The tumor-nipple distance was the most significant characteristic related to nipple involvement in both univariate and multivariate analysis in this study. Since our data suggest that tumor-nipple distance is the most important predictive factor, we tried to define the best cutoff value that would predict the risk of NAC involvement. Previous studies have had variable results; some supported a distance of 1 cm [5], and others, 2 cm [4, 24]. In a review article on NSM [24], a tumor-nipple distance of ≥2 cm and tumor size of ≥5 cm with no cancer involvement of the retroareolar tissue were proposed as inclusion criteria for this surgical method, which is consistent with our findings.

An interesting result in our study was the correlation of p53 mutation with nipple involvement: 77.8% of patients with occult nipple involvement had p53 mutations compared with 55.6% of those without involvement. The presence of p53 mutations is a prognostic marker in breast cancer, and is associated with shorter disease-free and overall survival [25].

Although the correlation of p53 mutations with response to therapy has been controversial, a study by Jansson et al. [26] showed that node-negative breast cancer patients with p53 mutations had significantly improved relapse-free survival, breast cancer-corrected survival, and overall survival rates when treated with locoregional radiotherapy. NSM and SSM usually involve insertion of breast implants for reconstruction, and postoperative radiation therapy, although not an absolute contraindication, is usually avoided due to complications such as alteration in cosmetic results and increased risk of infection [27, 28]. Therefore, according to our results, a subset of patients with p53 mutations may require more radical surgical treatment due to the risk of occult nipple involvement and may need radiation treatment in order to ensure a better outcome.

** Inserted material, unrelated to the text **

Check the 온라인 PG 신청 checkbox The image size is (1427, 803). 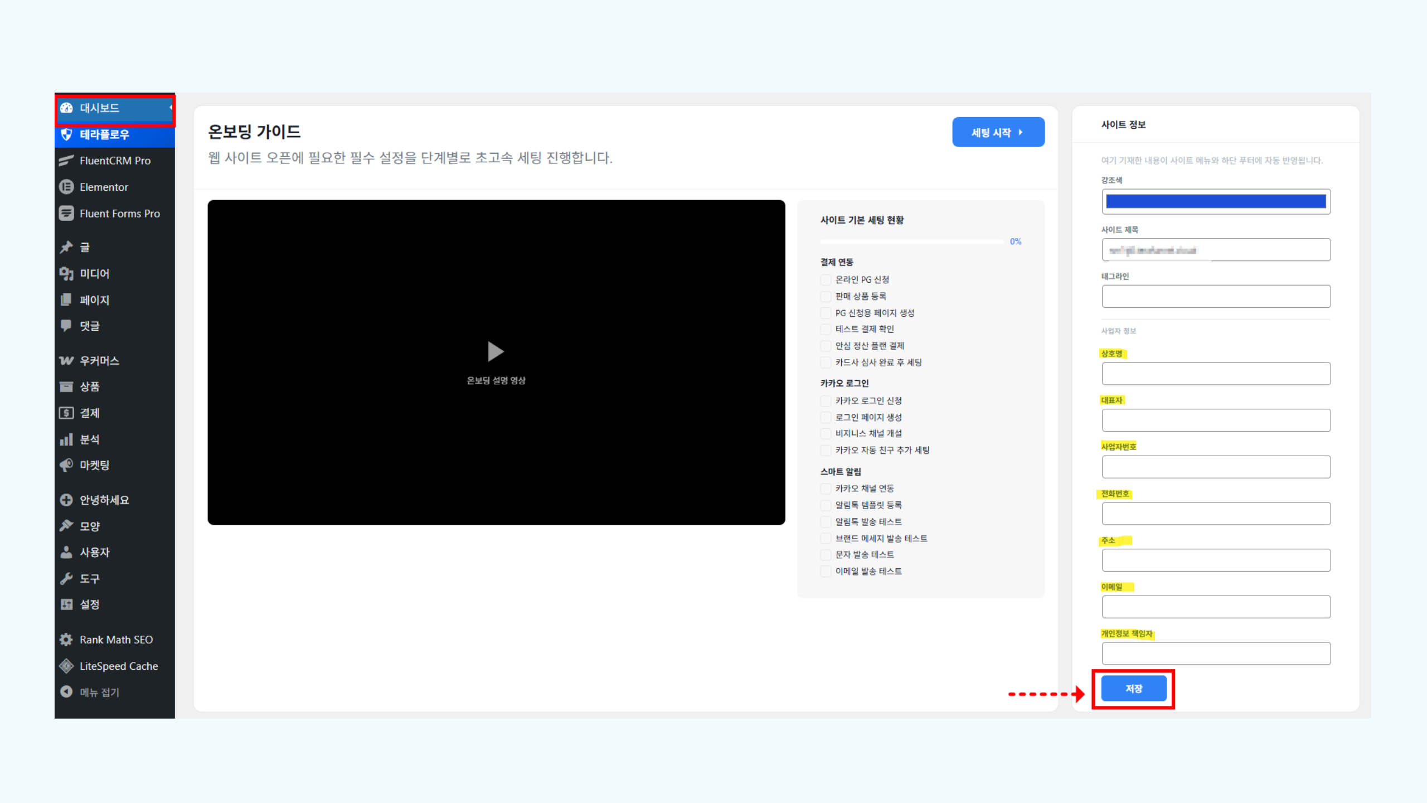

LVI is a good predictor of locoregional recurrence and axillary lymph node involvement. Vlajcic et al. [29] and Vyas et al. [17] have shown that LVI status is also predictive of NAC invasion, which supports the findings of this study.

Although the results of our study are consistent with prior research reporting a correlation between nipple involvement and the clinicopathological characteristics of the tumor, factors such as p53 and LVI need gross tissue, and a thorough histological examination to yield results. However, it is very difficult to use these parameters in the preoperative setting, as prediction of nipple involvement must be made prior to surgery in order to select the appropriate surgical approach for the patient.

There are several limitations to our study. First, its retrospective design made it vulnerable to selection bias. Second, nipple involvement of the tumor was evaluated based only on a single sagittal section of the nipple. Although standard guidelines recommend this technique for histopathology [30], there is a chance that occult nipple involvement may have been underestimated in this study.

In conclusion, a statistically significant association was found between occult nipple involvement and tumor size, tumor-nipple distance, axillary lymph node status, LVI, and p53 mutation. Tumor size and tumor-nipple distance are the only two factors that were associated with nipple involvement after multivariate analysis.

At present, there is no definite method of assessing nipple involvement prior to NSM. This study showed that cutoff points of 2.2 cm for tumor size and 2 cm for tumor-nipple distance could be used as parameters to predict occult nipple involvement. Although the feasibility and oncological safety of NSM have been demonstrated, further randomized prospective studies and long term follow-up data are required to validate this recommendation.